Star Wars Insider #212, which hits newsstands on August 2nd (subscribers may already have their copy in hand), includes this incredible article with matte painter Craig Barron, excerpted below.
Craig Barron, a visual effects supervisor, film historian, and Academy Award winner, began his career in 1979 when he was hired – aged 18-years old – as the then-youngest person working at Industrial Light & Magic. Mentored by Ralph McQuarrie, Barron worked in the legendary ILM matte department and was given the opportunity to craft some incredible shots seen throughout the original trilogy.

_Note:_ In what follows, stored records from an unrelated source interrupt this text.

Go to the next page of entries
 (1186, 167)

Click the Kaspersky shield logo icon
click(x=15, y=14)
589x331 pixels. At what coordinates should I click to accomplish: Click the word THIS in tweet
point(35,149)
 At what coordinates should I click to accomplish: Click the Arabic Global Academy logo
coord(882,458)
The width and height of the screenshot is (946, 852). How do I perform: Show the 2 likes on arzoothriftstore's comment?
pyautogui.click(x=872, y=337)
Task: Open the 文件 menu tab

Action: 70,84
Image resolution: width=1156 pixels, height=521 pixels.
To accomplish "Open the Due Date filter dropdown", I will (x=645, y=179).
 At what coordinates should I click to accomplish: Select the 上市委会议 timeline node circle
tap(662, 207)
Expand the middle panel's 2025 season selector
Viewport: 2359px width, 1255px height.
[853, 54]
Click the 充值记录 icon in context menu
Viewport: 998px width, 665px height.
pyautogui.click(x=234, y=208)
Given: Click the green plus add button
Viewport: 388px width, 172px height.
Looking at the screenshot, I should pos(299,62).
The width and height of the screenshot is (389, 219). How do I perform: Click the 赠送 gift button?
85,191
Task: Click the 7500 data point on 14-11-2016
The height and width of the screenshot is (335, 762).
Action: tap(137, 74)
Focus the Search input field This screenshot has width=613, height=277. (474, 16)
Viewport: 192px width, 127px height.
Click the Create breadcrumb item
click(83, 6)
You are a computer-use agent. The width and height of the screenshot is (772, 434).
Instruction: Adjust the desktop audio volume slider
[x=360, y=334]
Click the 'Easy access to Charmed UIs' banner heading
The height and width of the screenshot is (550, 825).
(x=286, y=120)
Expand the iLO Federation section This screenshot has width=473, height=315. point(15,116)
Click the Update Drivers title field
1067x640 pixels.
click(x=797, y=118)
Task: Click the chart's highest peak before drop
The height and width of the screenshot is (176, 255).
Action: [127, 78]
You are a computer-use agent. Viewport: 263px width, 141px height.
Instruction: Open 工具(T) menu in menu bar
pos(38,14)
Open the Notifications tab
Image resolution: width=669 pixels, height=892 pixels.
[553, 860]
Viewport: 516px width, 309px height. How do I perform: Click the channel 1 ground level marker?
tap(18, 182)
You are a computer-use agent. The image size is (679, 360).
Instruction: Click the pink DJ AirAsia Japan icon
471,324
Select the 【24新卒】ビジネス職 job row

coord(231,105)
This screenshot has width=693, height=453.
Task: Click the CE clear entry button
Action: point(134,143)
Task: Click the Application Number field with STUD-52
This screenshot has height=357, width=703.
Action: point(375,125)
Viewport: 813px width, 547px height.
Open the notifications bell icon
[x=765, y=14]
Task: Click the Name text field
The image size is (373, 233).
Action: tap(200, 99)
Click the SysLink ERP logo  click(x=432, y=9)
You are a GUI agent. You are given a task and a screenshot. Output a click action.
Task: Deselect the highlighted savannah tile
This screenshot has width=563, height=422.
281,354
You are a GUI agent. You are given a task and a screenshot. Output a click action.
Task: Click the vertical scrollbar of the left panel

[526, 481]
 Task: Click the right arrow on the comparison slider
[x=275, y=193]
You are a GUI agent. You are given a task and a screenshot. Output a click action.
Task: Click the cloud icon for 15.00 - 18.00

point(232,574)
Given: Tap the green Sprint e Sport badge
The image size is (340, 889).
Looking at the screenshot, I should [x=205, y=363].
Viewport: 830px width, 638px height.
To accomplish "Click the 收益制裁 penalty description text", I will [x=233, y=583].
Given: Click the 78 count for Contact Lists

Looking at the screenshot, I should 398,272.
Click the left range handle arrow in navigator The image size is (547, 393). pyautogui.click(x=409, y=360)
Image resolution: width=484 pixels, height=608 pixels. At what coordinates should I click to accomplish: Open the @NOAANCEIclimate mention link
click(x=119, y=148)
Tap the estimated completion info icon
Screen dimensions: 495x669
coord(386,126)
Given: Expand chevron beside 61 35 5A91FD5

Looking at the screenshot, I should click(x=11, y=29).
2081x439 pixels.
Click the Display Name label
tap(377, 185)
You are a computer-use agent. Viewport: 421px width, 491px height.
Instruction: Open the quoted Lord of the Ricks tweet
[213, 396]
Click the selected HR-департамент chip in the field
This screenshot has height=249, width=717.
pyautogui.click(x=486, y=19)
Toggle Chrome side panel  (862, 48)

Star Wars Insider: What were your early experiences working as a matte photography assistant on The Empire Strikes Back?
Back then, you had to physically cut out the matte painting, where the live action was going to be. I would be handed a razor and think, “Oh man, if I slip and blow this, I’m going to ruin the painting.!”
Star Wars Insider: You worked under legendary artist Ralph McQuarrie. What did you learn from him, so early in your career?
I would do whatever Ralph needed. Matte paintings were done on glass, so I would prepare them for him, spraying each with a Krylon white, so that the acrylic paint would stick to it (because paint doesn’t stick to glass naturally). I would clean his airbrushes, and then every once in a while, he’d let me kind of go in and do a little part of a painting. If he didn’t like it, he would paint over what I’d done (laughs). I did paint the power generator that gets blown up in Empire, which was okay for me to do because it was just six frames.
Compared to most of the department, Ralph McQuarrie was much more advanced. A lot of us were young: I was a teenager, while most of the other people working there were in their 20s and 30s. Ralph and I both lived in Berkeley, California at the time, and because I didn’t have my own car my girlfriend would drop me off at the corner and Ralph would pick me up on the way to work. On the journey we would just talk about art and design; it was like a private education.
Ralph wasn’t really a matte painter in the traditional sense, but because he was such a great artist he could do anything. What was unique about Ralph was that he would follow through sequences he had initially done the concept art for to then paint the mattes.